Dan Piponi and Andrej Bauer have written about computable reals and their relationship to continuity. Those articles enlightened me, but only by way of example. Each of them constructed a representation for real numbers, and then showed that all computable functions are continuous on that representation.
Today, I will show that all functions are continuous on every representation of real numbers.
This article assumes some background in domain theory.
I’m going to use the following definition of analytic continuity:
f is continuous if for any chain of open sets x1 ⊇ x2 ⊇ …, ∩i f[xi] = f[∩i xi]
Where ∩ denotes the intersection of a set of sets, and f[x] denotes the image of f under x (the set {f(z) | z in x}).

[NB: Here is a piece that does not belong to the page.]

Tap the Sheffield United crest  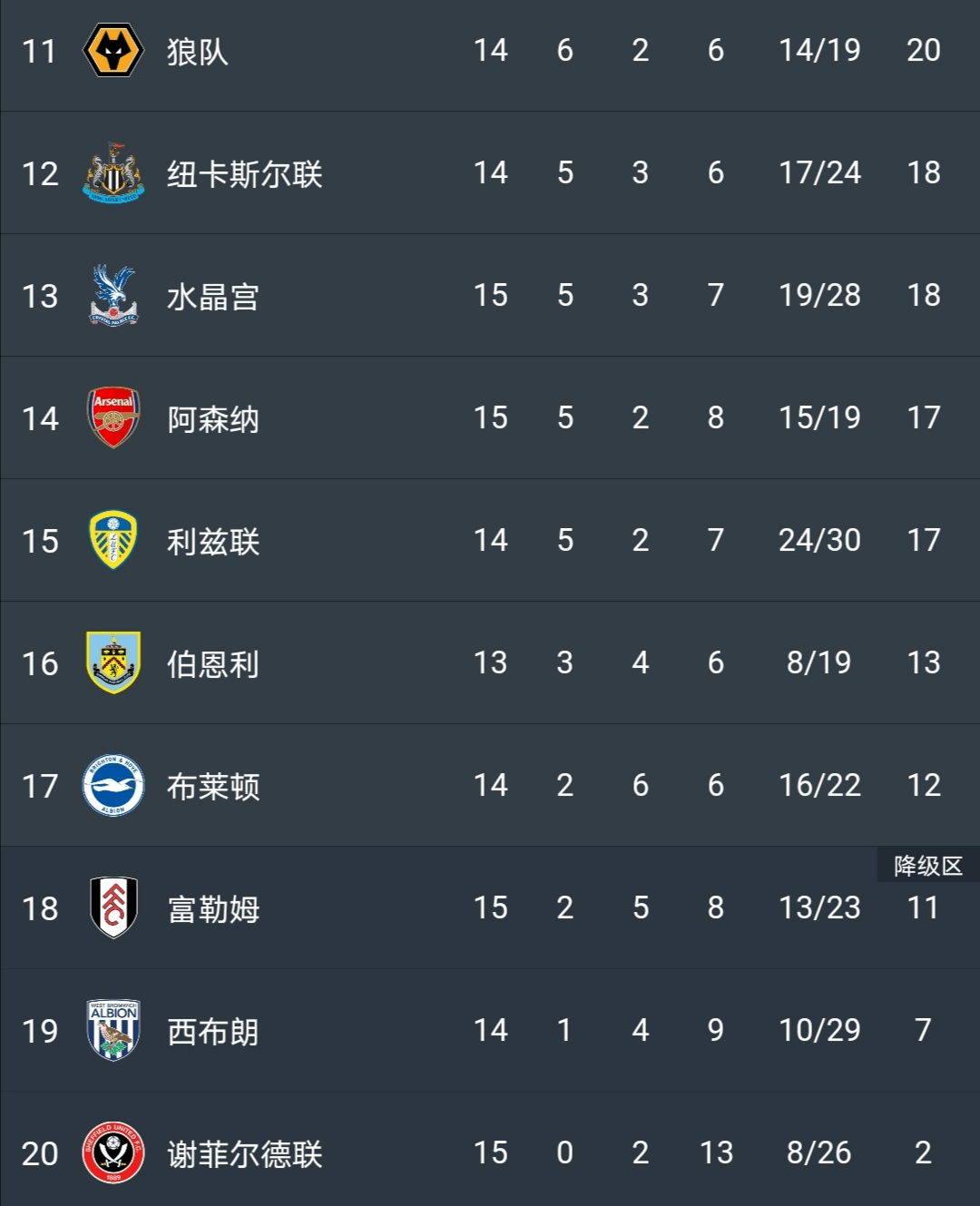113,1152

This means that for a continuous function, the intersection of a bunch of images of that function is the same as the image of the intersection of the sets used to produce those images (whew!). It might take you a little while to convince yourself that this really means continuous in the same way as it is normally presented. The proof is left as an exercise to the reader (yeah, cop-out, I know).

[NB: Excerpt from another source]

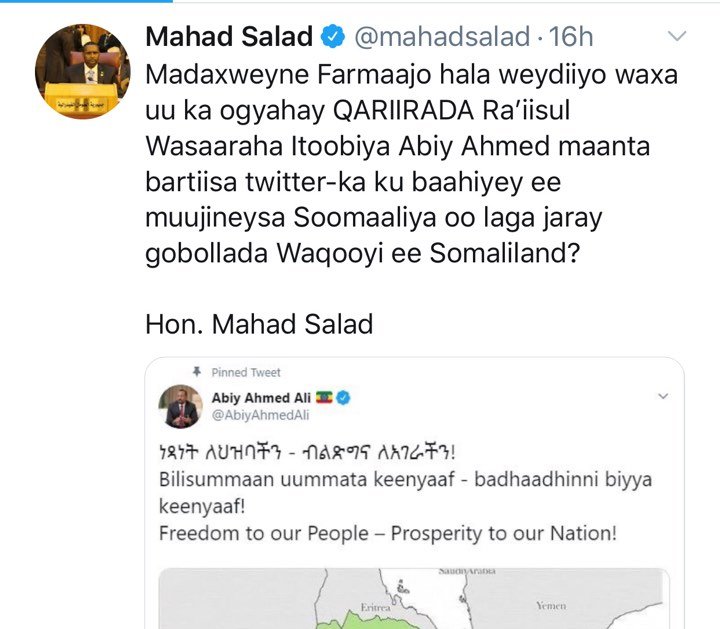The height and width of the screenshot is (629, 720).
Task: Click the Mahad Salad display name
Action: (x=229, y=38)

I chose this definition because it is awfully similar to the definition of Scott continuity from domain theory, which all computable functions must have.
A monotone function f is scott-continuous if for any chain of values x1 ⊑ x2 ⊑ …, supi f(xi) = f(supi xi).
Where ⊑ is the “information” partial ordering, and sup is the supremum, or least upper bound, of a chain. Analogous to the last definition, this means that the supremum of the outputs of a function is the same as the function applied to the supremum of the inputs used to create those outputs.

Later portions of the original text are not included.